___ SOURCE RECORDS ___

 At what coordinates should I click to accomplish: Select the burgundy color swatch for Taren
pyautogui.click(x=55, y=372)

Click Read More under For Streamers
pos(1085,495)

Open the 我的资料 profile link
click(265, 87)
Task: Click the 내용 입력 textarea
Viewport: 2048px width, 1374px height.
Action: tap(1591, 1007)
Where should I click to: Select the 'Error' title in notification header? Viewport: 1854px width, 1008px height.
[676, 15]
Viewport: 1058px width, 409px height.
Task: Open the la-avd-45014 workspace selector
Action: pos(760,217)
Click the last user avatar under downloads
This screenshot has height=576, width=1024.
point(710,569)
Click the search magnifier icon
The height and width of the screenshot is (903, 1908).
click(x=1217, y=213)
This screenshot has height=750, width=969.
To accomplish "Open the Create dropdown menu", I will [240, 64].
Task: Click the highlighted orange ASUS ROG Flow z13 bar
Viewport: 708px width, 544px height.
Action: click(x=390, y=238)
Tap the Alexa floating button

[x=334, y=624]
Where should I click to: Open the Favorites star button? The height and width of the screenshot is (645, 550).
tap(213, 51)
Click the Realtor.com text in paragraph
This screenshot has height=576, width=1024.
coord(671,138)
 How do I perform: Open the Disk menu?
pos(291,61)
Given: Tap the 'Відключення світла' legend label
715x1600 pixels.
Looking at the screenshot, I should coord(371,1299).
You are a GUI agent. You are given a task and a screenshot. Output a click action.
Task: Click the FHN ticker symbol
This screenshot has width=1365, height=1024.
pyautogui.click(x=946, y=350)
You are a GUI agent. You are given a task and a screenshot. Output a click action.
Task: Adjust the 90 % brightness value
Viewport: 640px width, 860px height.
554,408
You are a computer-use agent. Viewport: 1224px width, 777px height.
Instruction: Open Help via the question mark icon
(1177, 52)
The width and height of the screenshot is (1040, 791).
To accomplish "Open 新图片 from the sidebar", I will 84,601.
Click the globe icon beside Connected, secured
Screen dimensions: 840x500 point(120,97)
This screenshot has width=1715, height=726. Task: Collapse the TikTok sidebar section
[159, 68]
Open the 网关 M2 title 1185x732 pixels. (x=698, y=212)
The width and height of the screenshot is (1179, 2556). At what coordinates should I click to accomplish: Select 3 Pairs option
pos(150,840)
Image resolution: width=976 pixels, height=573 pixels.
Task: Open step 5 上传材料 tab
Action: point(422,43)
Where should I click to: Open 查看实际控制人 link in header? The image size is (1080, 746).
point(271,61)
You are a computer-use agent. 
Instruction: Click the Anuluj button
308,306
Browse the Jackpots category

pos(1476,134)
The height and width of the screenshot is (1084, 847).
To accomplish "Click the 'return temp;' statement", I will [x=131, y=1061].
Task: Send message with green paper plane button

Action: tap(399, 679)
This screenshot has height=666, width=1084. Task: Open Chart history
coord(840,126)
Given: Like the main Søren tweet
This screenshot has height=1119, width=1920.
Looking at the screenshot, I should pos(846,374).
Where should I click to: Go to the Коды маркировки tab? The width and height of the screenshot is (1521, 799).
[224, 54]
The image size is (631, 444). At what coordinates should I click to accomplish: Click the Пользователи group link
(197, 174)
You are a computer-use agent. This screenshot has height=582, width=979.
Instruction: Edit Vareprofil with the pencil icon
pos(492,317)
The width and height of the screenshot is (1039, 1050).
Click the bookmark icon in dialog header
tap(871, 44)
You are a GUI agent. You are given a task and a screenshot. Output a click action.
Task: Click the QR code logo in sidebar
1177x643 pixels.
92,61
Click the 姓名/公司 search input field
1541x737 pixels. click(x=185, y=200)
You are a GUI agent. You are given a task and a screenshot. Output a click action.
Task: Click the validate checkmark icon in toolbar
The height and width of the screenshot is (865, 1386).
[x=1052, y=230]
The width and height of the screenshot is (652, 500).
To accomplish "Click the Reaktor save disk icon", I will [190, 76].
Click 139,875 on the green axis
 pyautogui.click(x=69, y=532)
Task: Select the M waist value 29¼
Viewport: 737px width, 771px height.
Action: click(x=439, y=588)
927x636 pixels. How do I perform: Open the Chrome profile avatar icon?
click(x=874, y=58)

___

WHAT IS EXPECTED → For each line above that has the word "computer", add one to a tally, and report the final tally alone.

TASK ANSWER → 3